Recent Tragic Events by Craig Wright

Auditions for Recent Tragic Events will be Sunday, July 17th from 6-9pm at the studio at the Attic Theatre. We recommend that you read the play in advance, and be prepared to read sides. You are welcome to show us a contemporary monologue, although it is not mandatory. We will be casting the roles of Andrew, Ron, and Nancy/Joyce Carol Oates. To schedule an audition time, please email 

Performances will be September 9th, 10th, 16th & 17th, venue TBA. Rehearsals begin July 25 and the rehearsal schedule will include some weeknights and some weekend days. 

This dark comedy by Crag Wright is set on September 12th 2001 in the Minneapolis apartment of Waverly, a young advertising executive.
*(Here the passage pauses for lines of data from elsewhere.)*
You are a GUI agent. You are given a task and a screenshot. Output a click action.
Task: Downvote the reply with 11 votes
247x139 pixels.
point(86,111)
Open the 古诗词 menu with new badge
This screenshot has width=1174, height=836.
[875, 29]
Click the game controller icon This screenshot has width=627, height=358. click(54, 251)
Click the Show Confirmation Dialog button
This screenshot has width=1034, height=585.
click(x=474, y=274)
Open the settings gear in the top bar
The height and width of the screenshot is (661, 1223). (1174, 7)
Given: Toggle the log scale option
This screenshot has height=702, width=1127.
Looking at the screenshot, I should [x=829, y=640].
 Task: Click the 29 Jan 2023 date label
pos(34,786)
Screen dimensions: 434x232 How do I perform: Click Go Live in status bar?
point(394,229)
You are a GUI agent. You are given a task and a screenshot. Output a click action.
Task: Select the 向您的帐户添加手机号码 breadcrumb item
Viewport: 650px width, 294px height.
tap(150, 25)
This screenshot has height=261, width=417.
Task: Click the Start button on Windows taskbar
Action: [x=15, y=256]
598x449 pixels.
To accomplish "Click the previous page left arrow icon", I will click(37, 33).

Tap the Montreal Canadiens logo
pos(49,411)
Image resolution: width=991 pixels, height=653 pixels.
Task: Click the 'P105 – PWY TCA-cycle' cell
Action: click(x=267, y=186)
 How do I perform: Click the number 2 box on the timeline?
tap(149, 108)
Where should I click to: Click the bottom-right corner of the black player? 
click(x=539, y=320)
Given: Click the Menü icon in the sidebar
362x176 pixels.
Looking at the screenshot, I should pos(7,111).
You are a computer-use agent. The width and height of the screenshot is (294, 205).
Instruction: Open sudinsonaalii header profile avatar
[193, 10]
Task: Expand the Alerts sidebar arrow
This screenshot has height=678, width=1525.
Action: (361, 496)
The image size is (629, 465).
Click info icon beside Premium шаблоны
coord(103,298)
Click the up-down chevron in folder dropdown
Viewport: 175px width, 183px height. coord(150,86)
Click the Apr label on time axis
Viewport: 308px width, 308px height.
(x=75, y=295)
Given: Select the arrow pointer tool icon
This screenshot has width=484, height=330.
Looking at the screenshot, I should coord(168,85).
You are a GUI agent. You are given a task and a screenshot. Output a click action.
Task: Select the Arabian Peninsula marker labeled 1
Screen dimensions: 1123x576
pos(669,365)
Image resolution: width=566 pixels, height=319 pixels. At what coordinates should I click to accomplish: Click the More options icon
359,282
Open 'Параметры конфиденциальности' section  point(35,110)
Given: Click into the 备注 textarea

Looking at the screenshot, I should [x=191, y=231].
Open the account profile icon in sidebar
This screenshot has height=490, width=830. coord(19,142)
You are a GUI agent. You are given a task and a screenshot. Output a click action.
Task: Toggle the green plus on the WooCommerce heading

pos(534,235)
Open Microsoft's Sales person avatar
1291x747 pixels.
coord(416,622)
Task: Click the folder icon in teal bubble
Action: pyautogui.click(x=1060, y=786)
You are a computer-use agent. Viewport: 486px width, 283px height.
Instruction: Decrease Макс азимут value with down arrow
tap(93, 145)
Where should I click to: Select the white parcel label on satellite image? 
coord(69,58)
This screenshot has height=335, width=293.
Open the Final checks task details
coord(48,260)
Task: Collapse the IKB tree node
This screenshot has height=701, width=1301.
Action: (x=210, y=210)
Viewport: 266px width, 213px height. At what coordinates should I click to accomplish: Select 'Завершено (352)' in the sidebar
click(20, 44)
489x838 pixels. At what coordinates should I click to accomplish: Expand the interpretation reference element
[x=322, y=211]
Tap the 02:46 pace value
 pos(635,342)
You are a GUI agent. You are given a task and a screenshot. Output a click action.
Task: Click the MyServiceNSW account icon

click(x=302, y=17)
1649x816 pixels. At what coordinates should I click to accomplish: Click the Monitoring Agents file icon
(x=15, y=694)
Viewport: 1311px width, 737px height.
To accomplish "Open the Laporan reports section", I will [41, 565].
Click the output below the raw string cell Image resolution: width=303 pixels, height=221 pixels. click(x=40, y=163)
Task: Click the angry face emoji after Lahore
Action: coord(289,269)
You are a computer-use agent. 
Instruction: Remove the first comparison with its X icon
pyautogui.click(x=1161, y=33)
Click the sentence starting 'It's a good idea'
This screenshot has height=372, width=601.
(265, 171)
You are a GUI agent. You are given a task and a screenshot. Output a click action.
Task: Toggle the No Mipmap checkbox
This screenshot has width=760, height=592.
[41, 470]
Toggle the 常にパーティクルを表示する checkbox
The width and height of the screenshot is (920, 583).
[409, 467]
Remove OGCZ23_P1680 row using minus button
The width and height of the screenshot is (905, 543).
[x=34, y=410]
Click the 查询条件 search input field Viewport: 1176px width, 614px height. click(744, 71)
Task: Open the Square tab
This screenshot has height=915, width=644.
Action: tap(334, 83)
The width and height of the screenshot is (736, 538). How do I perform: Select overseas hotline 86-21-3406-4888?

Soon to venture on a blind date amidst the television news coverage of the September 11th attacks, Waverly becomes preoccupied when she discovers that her twin sister, Wendy, a student in New York, has not been heard from. Waverly reassures herself that Wendy had no reason to be at the World Trade Center. As the evening unfolds, Waverly and her blind date, Andrew, an airport bookstore manager, realize that they are connected by a succession of bizarre coincidences. As Waverly awaits word on Wendy, the date is complicated by visits from her crazed-musician neighbor, Ron, and his girlfriend, Nancy, and a startling visit from Waverly’s great aunt, Joyce Carol Oates—played by a sock puppet. 

Waverly: [Please note, this role has been cast.] Female, 30s, Advertising Executive. We get the feeling that despite her best efforts, Waverly is not her normal self. Usually responsible, put together, and a bit Type-A, Waverly is flustered and trying not to come apart at the seams. She is a fun, confident, attractive, go-getter who likes to make the decisions, even if she says she doesn’t. On another night she might be more invested in getting to know Andrew, her blind date for the evening, but finds herself distracted by the Recent Tragic Events and her famous author great-aunt, Joyce Carol Oates’, unexpected visit. 

Andrew: Male, 30s. Airport bookstore manager. Andrew is just trying to be normal. He is observant from a distance, piecing together Waverly’s background from bits of information, while not really putting himself at the center of attention. He is shy and nervous around Waverly at first—he mentions to Ron that she is the most beautiful woman he’s ever seen. But over the course of the play he slowly warms up to the whole group, especially after the arrival of his favorite author, Joyce Carol Oates.

Ron: Male, 30s. Musician. Waverly’s eccentric, easygoing, neighbor, who stops by unannounced on the regular to raid her fridge and philosophize. He is opinionated, and has no trouble sharing his thoughts, whether they make sense to others or not. He is not easily offended, and means no offense. Andrew senses, and Ron hints, that a romantic moment may have transpired between him and Waverly, but it is only a passing thought. He is curious without judgment. 

Nancy/Joyce Carol Oates: Female, 30s. Played by the same actress. Nancy is Ron’s current lady-friend. Her only line is, “I’m leaving my husband and Ron’s just a friend, that’s the whole story.” In Act I she is almost more of an obscure background character who keeps out of the conversation, but keeps eating the pizza. Waverly and Andrew sense that there is something odd about her, although she seems to mesh perfectly into Ron’s world of very little reason. In Act II, the character of Nancy operates the sock puppet that is Waverly’s great-aunt, Joyce Carol Oates, renowned novelist and literary figure. She stops by Waverly’s apartment to say hi while she’s in town and ends up playing a drinking game with the whole gang that evening at the apartment. Despite her reputation as a prestigious writer, she surprises everyone with her outgoing personality and sense of humor.